Medicações de uso oral, vendidas em farmácia, devem trazer maior impacto no controle do coronavírus, mas não devem revolucionar do dia para a noite a pandemia, diz o médico Marcelo Basso Gazzana, chefe do setor de Pneumologia e Cirúrgica Torácica do Hospital Moinhos de Vento.
— Não dá para usar esses remédios indiscriminadamente porque vírus desenvolvem resistência. A grande questão de acabar a pandemia é o surgimento ou não de novas variantes. Medicamento antiviral não se adapta como vacina. Se atua em local onde a variante modificou, precisa fazer outro remédio.

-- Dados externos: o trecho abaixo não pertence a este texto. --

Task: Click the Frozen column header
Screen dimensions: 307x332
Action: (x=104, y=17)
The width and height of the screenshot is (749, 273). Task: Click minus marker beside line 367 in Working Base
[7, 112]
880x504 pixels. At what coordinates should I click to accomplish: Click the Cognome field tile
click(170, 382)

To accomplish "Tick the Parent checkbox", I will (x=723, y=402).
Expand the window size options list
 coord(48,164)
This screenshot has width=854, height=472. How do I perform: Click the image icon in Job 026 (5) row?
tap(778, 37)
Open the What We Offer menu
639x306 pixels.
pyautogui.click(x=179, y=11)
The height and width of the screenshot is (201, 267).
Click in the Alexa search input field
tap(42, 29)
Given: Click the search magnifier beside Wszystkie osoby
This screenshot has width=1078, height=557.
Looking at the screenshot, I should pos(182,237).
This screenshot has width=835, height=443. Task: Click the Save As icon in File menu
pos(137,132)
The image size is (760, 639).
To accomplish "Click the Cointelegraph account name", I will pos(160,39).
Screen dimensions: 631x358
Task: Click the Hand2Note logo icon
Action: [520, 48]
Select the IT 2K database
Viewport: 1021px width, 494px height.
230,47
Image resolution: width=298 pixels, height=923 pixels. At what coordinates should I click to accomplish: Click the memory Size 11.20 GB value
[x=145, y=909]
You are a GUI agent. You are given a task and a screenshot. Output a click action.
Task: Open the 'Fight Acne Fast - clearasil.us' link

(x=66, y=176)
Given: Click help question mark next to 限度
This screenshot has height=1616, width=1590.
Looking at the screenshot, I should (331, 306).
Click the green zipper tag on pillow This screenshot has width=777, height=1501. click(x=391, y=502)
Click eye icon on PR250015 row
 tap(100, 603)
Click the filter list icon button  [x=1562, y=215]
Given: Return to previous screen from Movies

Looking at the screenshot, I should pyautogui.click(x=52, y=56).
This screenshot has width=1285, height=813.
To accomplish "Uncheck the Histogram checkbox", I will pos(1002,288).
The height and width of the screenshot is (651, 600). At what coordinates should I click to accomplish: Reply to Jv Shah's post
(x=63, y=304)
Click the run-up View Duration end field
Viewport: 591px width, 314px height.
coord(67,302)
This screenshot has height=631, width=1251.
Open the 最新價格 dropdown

Além das medicações, precisamos focar na vacina — sintetiza Gazzana.
O que diz o governo federal
O Ministério da Saúde diz que tem dado celeridade às solicitações de análises pela Conitec referentes aos medicamentos contra a covid-19. Em nota enviada a GZH, diz que "tem acompanhado as mais recentes publicações e realizado reuniões com as empresas produtoras das tecnologias, afim de agilizar o processo de submissão de demandas à Comissão".
A pasta observa que as evidências científicas relacionadas à pandemia são dinâmicas e que o governo não incorporou o casirivimabe com o imdevimabe e o banlanivimabe com o etesevimabe porque os estudos sobre essas medicações não analisavam os efeitos em vacinados e porque nem mesmo a agência reguladora dos Estados Unidos recomenda o uso.
O Ministério da Saúde ainda acrescenta que, no caso do remdesivir, "as evidências relacionadas ao uso do medicamento em pacientes hospitalizados não foram suficientes para a incorporação no SUS".
Por fim, a pasta diz que o baricitinibe está pautado para avaliação inicial da Conitec na próxima reunião, nesta quinta-feira (10).